(Records drawn from a dataset)

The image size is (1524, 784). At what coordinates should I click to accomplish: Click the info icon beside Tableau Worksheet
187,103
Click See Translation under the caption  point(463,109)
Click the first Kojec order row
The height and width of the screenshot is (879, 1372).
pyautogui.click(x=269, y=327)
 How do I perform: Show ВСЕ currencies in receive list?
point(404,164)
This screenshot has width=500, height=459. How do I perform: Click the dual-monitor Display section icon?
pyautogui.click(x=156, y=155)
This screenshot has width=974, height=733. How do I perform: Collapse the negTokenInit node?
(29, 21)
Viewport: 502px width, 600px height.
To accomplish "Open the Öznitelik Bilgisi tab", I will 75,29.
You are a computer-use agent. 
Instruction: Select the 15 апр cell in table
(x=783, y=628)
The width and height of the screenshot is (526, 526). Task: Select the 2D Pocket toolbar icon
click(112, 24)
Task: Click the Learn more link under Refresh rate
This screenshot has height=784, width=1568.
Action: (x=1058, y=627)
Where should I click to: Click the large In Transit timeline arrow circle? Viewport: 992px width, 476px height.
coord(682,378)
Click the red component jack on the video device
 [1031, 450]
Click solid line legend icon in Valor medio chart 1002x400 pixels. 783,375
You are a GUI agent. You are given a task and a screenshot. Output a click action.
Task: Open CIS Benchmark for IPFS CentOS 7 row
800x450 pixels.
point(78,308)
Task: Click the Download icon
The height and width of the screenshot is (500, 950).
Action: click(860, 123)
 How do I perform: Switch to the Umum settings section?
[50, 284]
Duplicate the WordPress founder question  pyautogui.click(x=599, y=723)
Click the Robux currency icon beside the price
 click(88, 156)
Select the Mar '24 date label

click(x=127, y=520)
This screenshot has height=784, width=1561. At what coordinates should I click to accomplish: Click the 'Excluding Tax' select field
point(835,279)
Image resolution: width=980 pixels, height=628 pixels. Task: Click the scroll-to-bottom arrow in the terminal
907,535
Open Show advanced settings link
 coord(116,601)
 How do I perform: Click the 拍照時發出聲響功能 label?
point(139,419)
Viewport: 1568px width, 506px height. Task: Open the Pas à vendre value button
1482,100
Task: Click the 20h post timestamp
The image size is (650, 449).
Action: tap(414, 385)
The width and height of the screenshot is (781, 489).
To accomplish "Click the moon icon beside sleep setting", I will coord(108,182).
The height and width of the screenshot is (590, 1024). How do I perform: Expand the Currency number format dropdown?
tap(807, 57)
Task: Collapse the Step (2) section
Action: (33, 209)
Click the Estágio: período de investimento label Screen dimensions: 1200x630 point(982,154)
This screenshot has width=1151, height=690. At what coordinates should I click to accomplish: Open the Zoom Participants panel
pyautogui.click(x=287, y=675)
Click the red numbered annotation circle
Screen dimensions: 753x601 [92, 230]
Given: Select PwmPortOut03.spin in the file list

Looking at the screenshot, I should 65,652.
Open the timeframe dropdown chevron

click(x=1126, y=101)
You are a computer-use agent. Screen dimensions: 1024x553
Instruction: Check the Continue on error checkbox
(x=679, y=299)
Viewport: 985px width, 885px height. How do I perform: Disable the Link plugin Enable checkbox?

What you are asked to do:
All of the data above needs to be transcribed verbatim.

Written response:
The image size is (1524, 784). At what coordinates should I click to accomplish: Click the info icon beside Tableau Worksheet
187,103
Click See Translation under the caption  point(463,109)
Click the first Kojec order row
The height and width of the screenshot is (879, 1372).
pyautogui.click(x=269, y=327)
 How do I perform: Show ВСЕ currencies in receive list?
point(404,164)
This screenshot has width=500, height=459. How do I perform: Click the dual-monitor Display section icon?
pyautogui.click(x=156, y=155)
This screenshot has width=974, height=733. How do I perform: Collapse the negTokenInit node?
(29, 21)
Viewport: 502px width, 600px height.
To accomplish "Open the Öznitelik Bilgisi tab", I will 75,29.
You are a computer-use agent. 
Instruction: Select the 15 апр cell in table
(x=783, y=628)
The width and height of the screenshot is (526, 526). Task: Select the 2D Pocket toolbar icon
click(112, 24)
Task: Click the Learn more link under Refresh rate
This screenshot has height=784, width=1568.
Action: (x=1058, y=627)
Where should I click to: Click the large In Transit timeline arrow circle? Viewport: 992px width, 476px height.
coord(682,378)
Click the red component jack on the video device
 [1031, 450]
Click solid line legend icon in Valor medio chart 1002x400 pixels. 783,375
You are a GUI agent. You are given a task and a screenshot. Output a click action.
Task: Open CIS Benchmark for IPFS CentOS 7 row
800x450 pixels.
point(78,308)
Task: Click the Download icon
The height and width of the screenshot is (500, 950).
Action: click(860, 123)
 How do I perform: Switch to the Umum settings section?
[50, 284]
Duplicate the WordPress founder question  pyautogui.click(x=599, y=723)
Click the Robux currency icon beside the price
 click(88, 156)
Select the Mar '24 date label

click(x=127, y=520)
This screenshot has height=784, width=1561. At what coordinates should I click to accomplish: Click the 'Excluding Tax' select field
point(835,279)
Image resolution: width=980 pixels, height=628 pixels. Task: Click the scroll-to-bottom arrow in the terminal
907,535
Open Show advanced settings link
 coord(116,601)
 How do I perform: Click the 拍照時發出聲響功能 label?
point(139,419)
Viewport: 1568px width, 506px height. Task: Open the Pas à vendre value button
1482,100
Task: Click the 20h post timestamp
The image size is (650, 449).
Action: tap(414, 385)
The width and height of the screenshot is (781, 489).
To accomplish "Click the moon icon beside sleep setting", I will coord(108,182).
The height and width of the screenshot is (590, 1024). How do I perform: Expand the Currency number format dropdown?
tap(807, 57)
Task: Collapse the Step (2) section
Action: (33, 209)
Click the Estágio: período de investimento label Screen dimensions: 1200x630 point(982,154)
This screenshot has width=1151, height=690. At what coordinates should I click to accomplish: Open the Zoom Participants panel
pyautogui.click(x=287, y=675)
Click the red numbered annotation circle
Screen dimensions: 753x601 [92, 230]
Given: Select PwmPortOut03.spin in the file list

Looking at the screenshot, I should 65,652.
Open the timeframe dropdown chevron

click(x=1126, y=101)
You are a computer-use agent. Screen dimensions: 1024x553
Instruction: Check the Continue on error checkbox
(x=679, y=299)
Viewport: 985px width, 885px height. How do I perform: Disable the Link plugin Enable checkbox?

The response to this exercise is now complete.